#### PROBLEM SET
(a) In the Lieb-Liniger model text, what does the Lieb-Liniger Hamiltonian describe?
(b) Reproduce the Lieb-Liniger model text starting with "4. Free Bose" and going on through "wavevectors being zero.", swapping "pendulum" for "spring".

#### TEXT EXCERPT
/*

Bethe ansatz solution of the Lieb-Liniger model

What this is about

The Lieb-Liniger Hamiltonian describes N bosons on a ring, interacting with a repulsive Dirac delta function potential. This is a 1D interacting quantum many-body problem. It can be solved using the Bethe ansatz technique. Roughly speaking, the eigenfunctions of the N-particle Hamiltonian consist of linear combinations of plane waves, with momenta k_n and coefficients a_...; ... the boundary conditions on the wavefunction translate into a set of N non-linear equations for the k's, (U is the strength of the potential; lambda are integers; different choices of lambda lead to different eigenfunctions)

k_m - lambda_m = sum_n arctan (U/(k_m-k_n))/(pi) .

These are identical to the force-balance equations for a set of N classical particles in 1D with positions k_m, attached to anchors at integer positions lambda_m with harmonic springs (or pendula), and repelling each other with forces arctan (U/(k_m-k_m))/(pi). For the case of a repulsive potential (positive U), the equations can easily be solved by simulating the mechanical system with suitable damping!

Thus:

The problem of finding an eigenstate of an interacting 1D quantum system with short-range interactions
is equivalent to
the problem of finding the ground state of an interacting 1D classical system with long-range interactions.

How to play

Suggestions to try out

  1. The applet starts with all the anchors (Bethe quantum numbers, lambda_n) set to zero. This gives the wavevectors for the ground state of the quantum system. Now, press the > key to move one anchor to the right, so that one of the lambda's is now 1. The balls adjust to find a new equilibrium; their new positions represent the Bethe wavevectors in the first excited state of the quantum system.
  2. Press the Left key and the > key repeatedly to move all anchors to the right, so that all the lambda's are equal to 1. This leads to an equilibrium configuration that is identical to the one with all lambda's equal to 0, except that everything is shifted to the right by 1 unit. You have found an excited state of the quantum system that is identical to the ground state, except for an extra factor of exp(2*pi*i*x). The classical system contains only pairwise repulsive forces, so it is translationally invariant. This is a consequence of the Galilean invariance of the quantum problem.
  3. Reload the applet to reset the lambda's to 0.
  4. Free Bose gas: First, turn off the interaction by setting U=0. You will see that all the balls collapse together at the lowest point of the pendulum. Indeed, the ground-state wavefunction of the non-interacting Bose gas is simply a constant, which corresponds to all Bethe wavevectors being zero.

#### PROVIDED DATA
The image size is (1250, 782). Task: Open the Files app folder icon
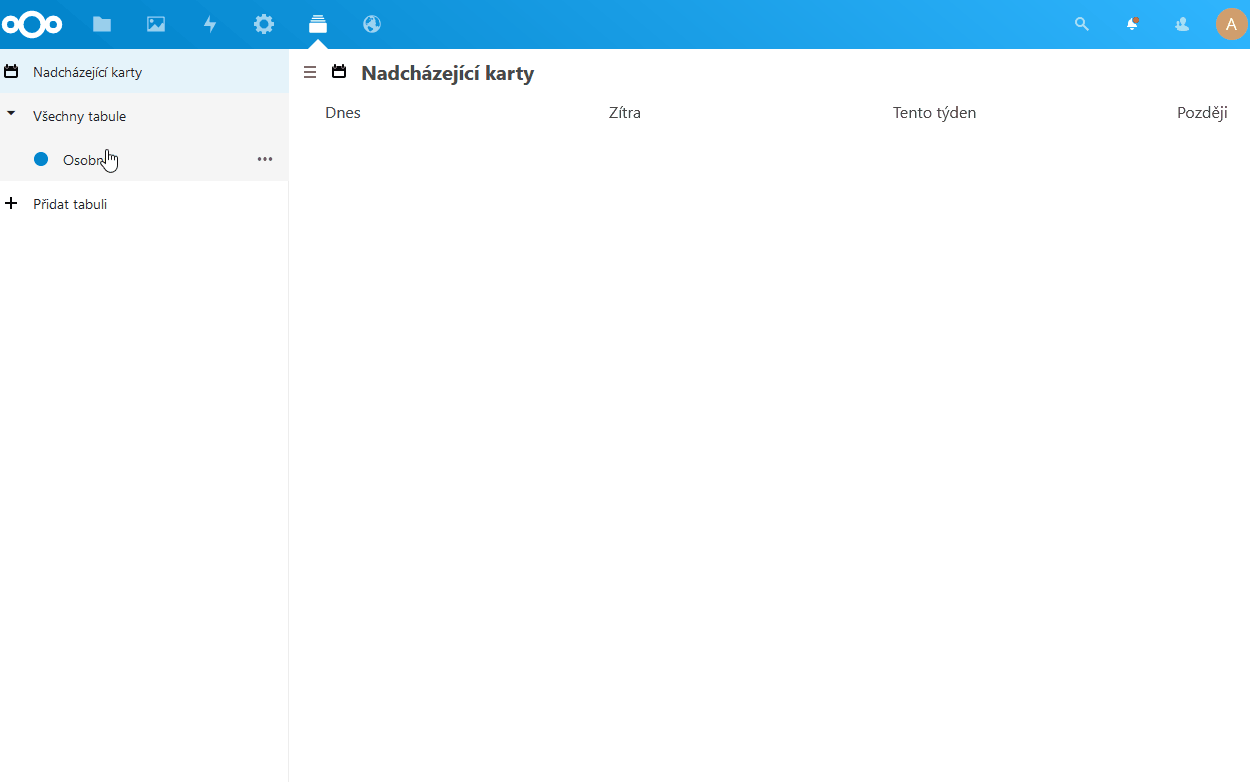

#### RESULTS OF THE EXERCISE
(a) It describes N bosons on a ring interacting with a repulsive Dirac delta function potential.

(b)
4. Free Bose gas: First, turn off the interaction by setting U=0. You will see that all the balls collapse together at the lowest point of the spring. Indeed, the ground-state wavefunction of the non-interacting Bose gas is simply a constant, which corresponds to all Bethe wavevectors being zero.